PROMPT
In the comment thread, switch "passport" to "boarding pass" and give the stretch from "It’s been a while" through "da language senor!" again.

SOURCE PASSAGE
The flow of migrants would be gone by the end of the week.
I bet they can call speak English too.
It’s been a while since the last time I took a flight (and I’m in no hurry to do so again) but returning back through Heathrow or Gatwick I would amuse myself by seeing how long it took before I heard an English accent while walking through the “secure” areas and passport control.
Yes, before the trolls and “progressive” cunts try to cancel me for equating foreign accent with “shouldn’t be in a supposedly secure area” I know that not all foreigners are terrorists. But still, it is indicative of the state of this country that it is remarkably rare that my passport was examined by someone clearly born here.
s/call/all/
Honest, I can speaka da language senor!
@TG: ’…none of the Home Secretaries we’ve had in that time has ever been able to sort it out.’
Correction: ‘…none of the Home Secretaries we’ve had in that time has ever shown the slightest inclination of wanting to sort it out.’
Julia. Home Secretaries change. The Home Office remains the Home Office.
Was there a fiercesome Sergeant Major marching up and down the queue yelling
“Stand straight you ‘orrible little passengers !” ?
I used to work for a chemical company on a site threatened with a strike by the plant operators. People reminisced about the last strike: the young engineers and scientists celebrated all the overtime pay they made replacing the operators, the senior men reminisced less fondly because they didn’t get paid overtime. Ha ha. But above all they pointed out how much better the plants were operated. The meters don’t lie: the company was making more product.
This seemed interesting to me: the operators were typically not bolshie, lead-swinging British workmen (such as you did find among the skilled tradesmen) but decent chaps who always seemed to do a sensible, conscientious job. Nonetheless, replacing them temporarily with more intelligent, better educated employees shoved up production.
bloke in spain,
“Julia. Home Secretaries change. The Home Office remains the Home Office.”
Politicians have done a great job convincing people that it’s all about the mandarins. Yes Minister rather enforced this for decades. My experience working with the Home Office is that people did what they were told. Minister made a speech and they quickly got on with doing it. Their greatest sins were idleness and not being well-managed. Most people liked to not work. Most of the management overcomplicated things.
Politicians are generally vain. They’d rather be making a speech at a local school or opening some new building for a charity or posing in hi-viz at a business, than chairing a departmental meeting about why the email isn’t working (which has been having a major effect on productivity for months). Their excuse for failure is the mandarins, which is just bollocks. Firstly, I don’t believe them, and secondly, if they are getting in the way, why not just pay them to fuck off and hire a new permanent secretary who will do as he’s told?
You can either go to Rwanda …
Its been quite instructive watching lefties after the recent Supreme Court case claiming there won’t be many flights anyway, completely missing the point that the policy isn’t about how many we send, its that sending any amount will act as a deterrent to those coming.
It’s also seeing the lefties complaining about sending them to Rwanda because they don’t think it’s a suitable location, a tad colonial and racist, also the same people who screamed blue murder at Trumps shitholes comment
When did anyone last have “border force” eyes set on them when arriving at a UK airport? It’s been all automatic gates for years, two blokes with their knees up in a littl booth control 15-odd lanes of passengers.

SUPPLIED DATA

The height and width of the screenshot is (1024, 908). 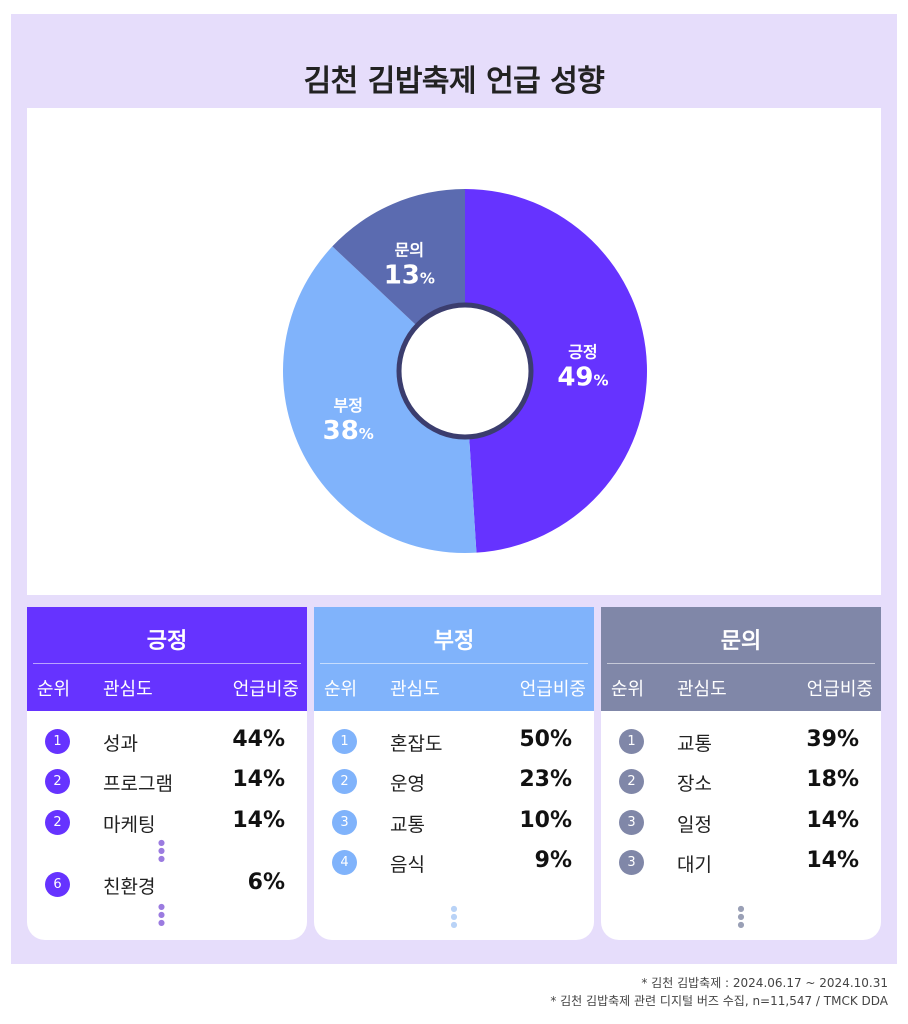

EXERCISE OUTPUT
It’s been a while since the last time I took a flight (and I’m in no hurry to do so again) but returning back through Heathrow or Gatwick I would amuse myself by seeing how long it took before I heard an English accent while walking through the “secure” areas and boarding pass control.
Yes, before the trolls and “progressive” cunts try to cancel me for equating foreign accent with “shouldn’t be in a supposedly secure area” I know that not all foreigners are terrorists. But still, it is indicative of the state of this country that it is remarkably rare that my boarding pass was examined by someone clearly born here.
s/call/all/
Honest, I can speaka da language senor!